Program of Physiology and Biophysics, ICBM, Faculty of Medicine, University of Chile, Independencia 1027, Santiago, Chile.
Department of Anesthesiology, College of Physicians & Surgeons, Columbia University Medical Center, New York, NY, USA.
J Physiol. 2018 Jul;596(13):2491-2506. doi: 10.1113/JP274731. Epub 2018 May 23.

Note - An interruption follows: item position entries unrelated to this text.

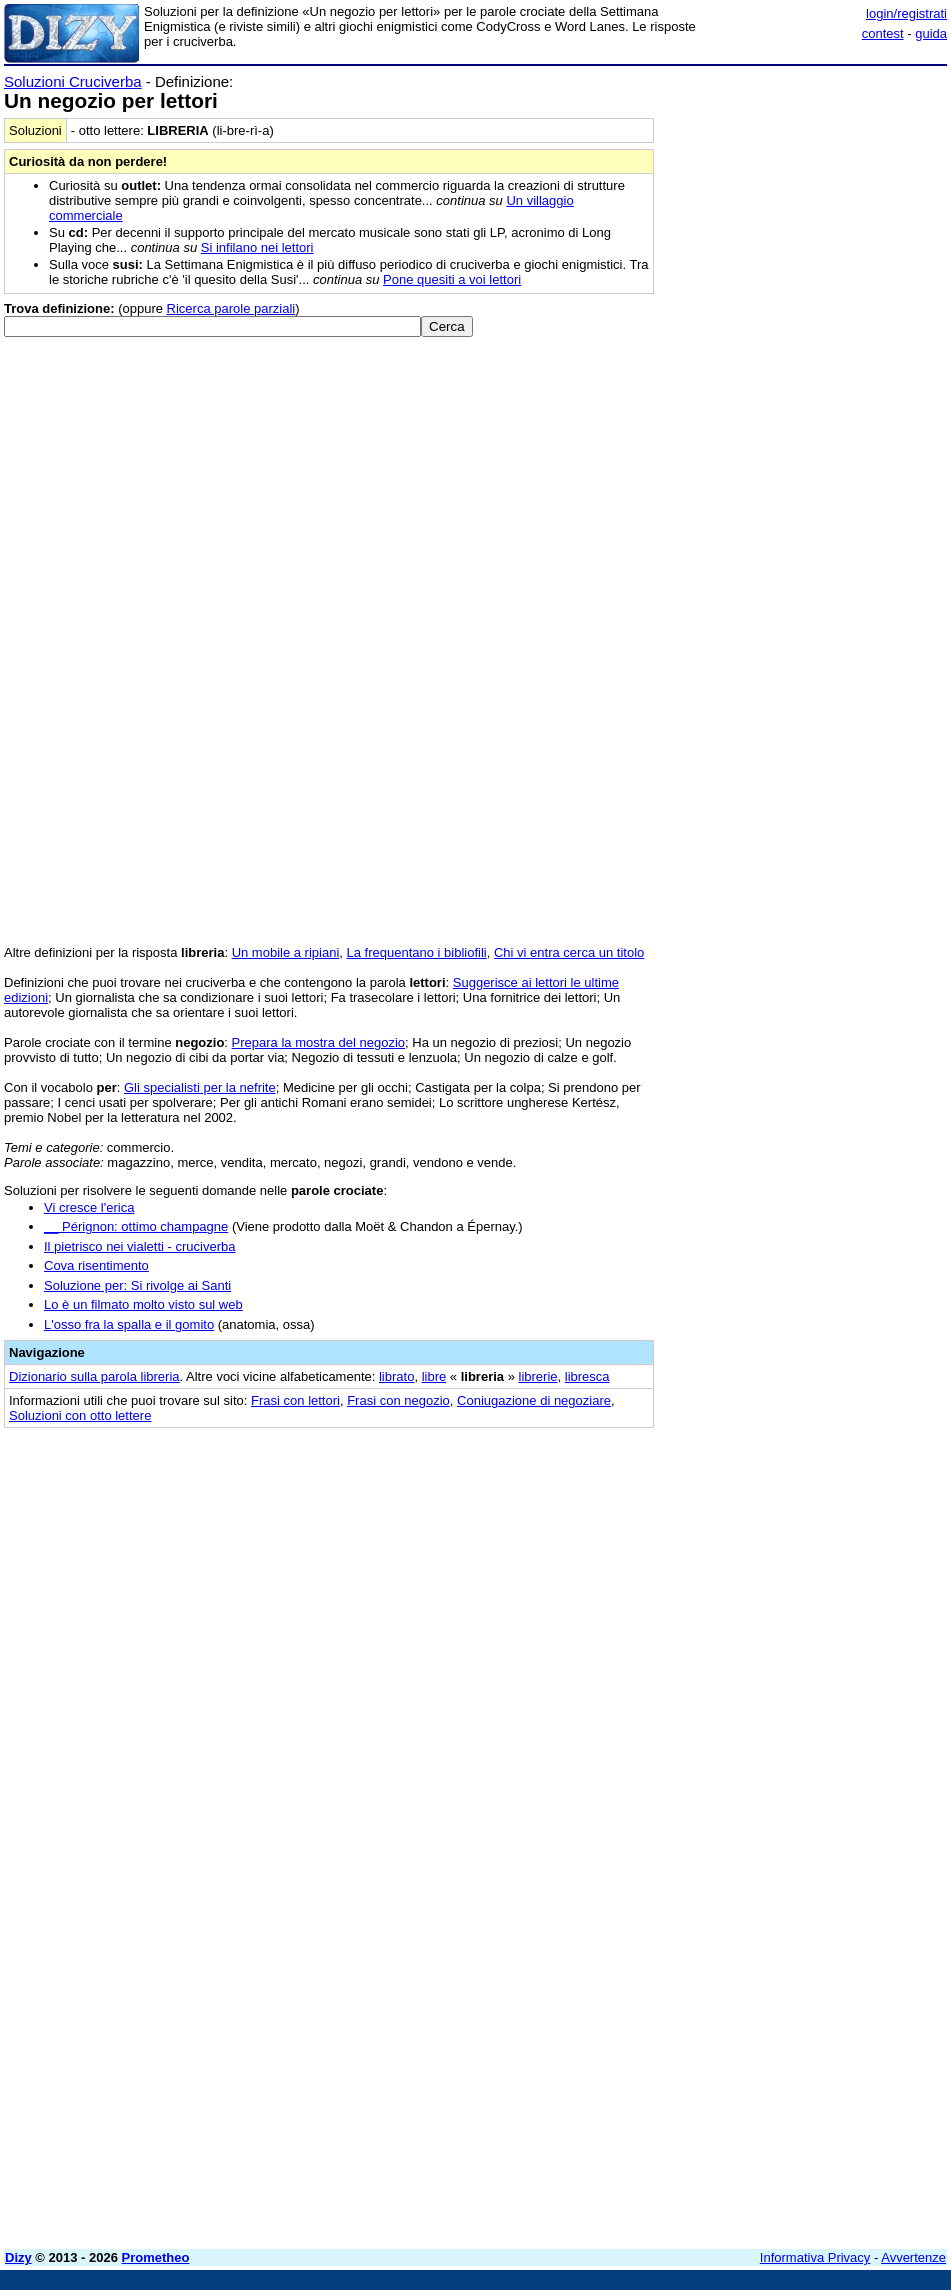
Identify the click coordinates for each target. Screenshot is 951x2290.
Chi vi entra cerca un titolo (569, 952)
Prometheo (156, 2257)
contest (883, 33)
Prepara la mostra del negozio (318, 1042)
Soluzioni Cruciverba (73, 81)
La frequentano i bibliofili (417, 952)
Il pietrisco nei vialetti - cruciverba (139, 1246)
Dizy (18, 2257)
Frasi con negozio (398, 1400)
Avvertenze (913, 2257)
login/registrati (906, 13)
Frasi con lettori (295, 1400)
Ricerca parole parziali (231, 308)
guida (931, 33)
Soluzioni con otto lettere (80, 1415)
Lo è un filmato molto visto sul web (143, 1304)
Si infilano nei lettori (257, 247)
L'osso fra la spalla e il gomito (129, 1324)
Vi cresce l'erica (89, 1207)
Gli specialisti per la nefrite (200, 1087)
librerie (538, 1376)
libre (434, 1376)
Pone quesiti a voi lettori (452, 279)
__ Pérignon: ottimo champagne (136, 1226)
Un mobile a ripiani (286, 952)
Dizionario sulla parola (94, 1376)
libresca (587, 1376)
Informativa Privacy (815, 2257)
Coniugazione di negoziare (534, 1400)
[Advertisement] (797, 1566)
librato (396, 1376)
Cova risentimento (96, 1265)
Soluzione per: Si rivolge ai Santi (137, 1285)
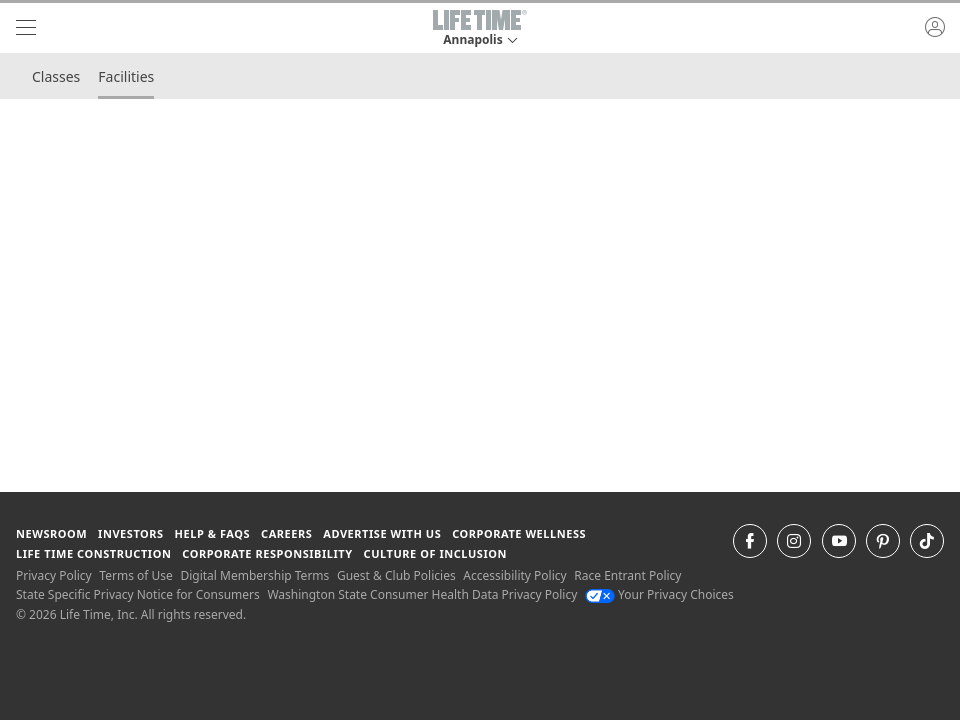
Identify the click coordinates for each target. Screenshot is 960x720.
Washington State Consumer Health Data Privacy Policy (422, 594)
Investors (131, 533)
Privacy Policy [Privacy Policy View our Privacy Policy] (54, 575)
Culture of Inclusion (435, 553)
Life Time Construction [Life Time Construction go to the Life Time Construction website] (93, 553)
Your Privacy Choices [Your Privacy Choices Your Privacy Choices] (659, 594)
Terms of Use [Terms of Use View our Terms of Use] (135, 575)
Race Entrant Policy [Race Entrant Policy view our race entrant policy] (627, 575)
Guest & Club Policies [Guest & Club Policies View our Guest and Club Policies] (396, 575)
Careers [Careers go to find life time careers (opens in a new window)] (286, 533)
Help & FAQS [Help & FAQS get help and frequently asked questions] (213, 533)
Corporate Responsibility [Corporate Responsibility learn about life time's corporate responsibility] (267, 553)
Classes (56, 76)
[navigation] (26, 28)
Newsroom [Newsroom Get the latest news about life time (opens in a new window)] (51, 533)
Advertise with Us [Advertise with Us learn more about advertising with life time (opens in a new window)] (382, 533)
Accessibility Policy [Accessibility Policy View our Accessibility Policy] (514, 575)
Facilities (126, 76)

We investigated the excitation-contraction coupling mechanisms in small pulmonary veins (SPVs) in rat precision-cut lung slices. We found that SPVs contract strongly and reversibly in response to extracellular ATP and other vasoconstrictors, including angiotensin-II and endothelin-1. ATP-induced vasoconstriction in SPVs was associated with the stimulation of purinergic P2Y2 receptors in vascular smooth muscle cell, activation of phospholipase C-β and the generation of intracellular Ca oscillations mediated by cyclic Ca release events via the inositol 1,4,5-trisphosphate receptor. Active constriction of SPVs may play an important role in the development of pulmonary hypertension and pulmonary oedema.
The small pulmonary veins (SPVs) may play a role in the development of pulmonary hypertension and pulmonary oedema via active changes in SPV diameter, mediated by vascular smooth muscle cell (VSMC) contraction. However, the excitation-contraction coupling mechanisms during vasoconstrictor stimulation remain poorly understood in these veins. We used rat precision-cut lung slices and phase-contrast and confocal microscopy to investigate dynamic changes in SPV cross-sectional luminal area and intracellular Ca signalling in their VSMCs. We found that the SPV (∼150 μm in diameter) contract strongly in response to extracellular ATP and other vasoconstrictors, including angiotensin-II and endothelin-1. ATP-induced SPV contraction was fast, concentration-dependent, completely reversible upon ATP washout, and inhibited by purinergic receptor antagonists suramin and AR-C118925 but not by MRS2179. Immunofluorescence showed purinergic P2Y2 receptors expressed in SPV VSMCs. ATP-induced SPV contraction was inhibited by phospholipase Cβ inhibitor U73122 and accompanied by intracellular Ca oscillations in the VSMCs. These Ca oscillations and SPV contraction were inhibited by the inositol 1,4,5-trisphosphate receptor inhibitor 2-APB but not by ryanodine. The results of the present study suggest that ATP-induced vasoconstriction in SPVs is associated with the activation of purinergic P2Y2 receptors in VSMCs and the generation of Ca oscillations.
我们研究了大鼠离体肺切片中小肺静脉(SPV)的兴奋-收缩耦联机制。我们发现 SPV 对细胞外 ATP 和其他血管收缩剂(包括血管紧张素-II 和内皮素-1)强烈且可逆地收缩。SPV 中 ATP 诱导的血管收缩与血管平滑肌细胞中嘌呤能 P2Y2 受体的刺激、PLC-β 的激活以及通过肌醇 1,4,5-三磷酸受体介导的细胞内 Ca 震荡的产生有关。SPV 的主动收缩可能在肺动脉高压和肺水肿的发展中起重要作用。
小肺静脉(SPV)可能通过血管平滑肌细胞(VSMC)收缩导致 SPV 直径的主动变化,在肺动脉高压和肺水肿的发展中起作用。然而,在这些血管中,血管收缩剂刺激时的兴奋-收缩耦联机制仍知之甚少。我们使用大鼠离体肺切片和相差及共聚焦显微镜研究了 SPV 血管平滑肌细胞内的横截面管腔面积和细胞内 Ca 信号的动态变化。我们发现,直径约为 150μm 的 SPV 对细胞外 ATP 和其他血管收缩剂(包括血管紧张素-II 和内皮素-1)强烈收缩。ATP 诱导的 SPV 收缩迅速、浓度依赖性、ATP 洗脱后完全可逆,并被嘌呤能受体拮抗剂苏拉明和 AR-C118925 抑制,但不受 MRS2179 抑制。免疫荧光显示嘌呤能 P2Y2 受体在 SPV 血管平滑肌细胞中表达。PLCβ 抑制剂 U73122 抑制 ATP 诱导的 SPV 收缩,并伴有 VSMC 内的细胞内 Ca 震荡。这些 Ca 震荡和 SPV 收缩被肌醇 1,4,5-三磷酸受体抑制剂 2-APB 抑制,但不受肌醇 1,4,5-三磷酸受体抑制剂 2-APB 抑制。本研究结果表明,ATP 诱导的 SPV 血管收缩与 VSMC 中嘌呤能 P2Y2 受体的激活和 Ca 震荡的产生有关。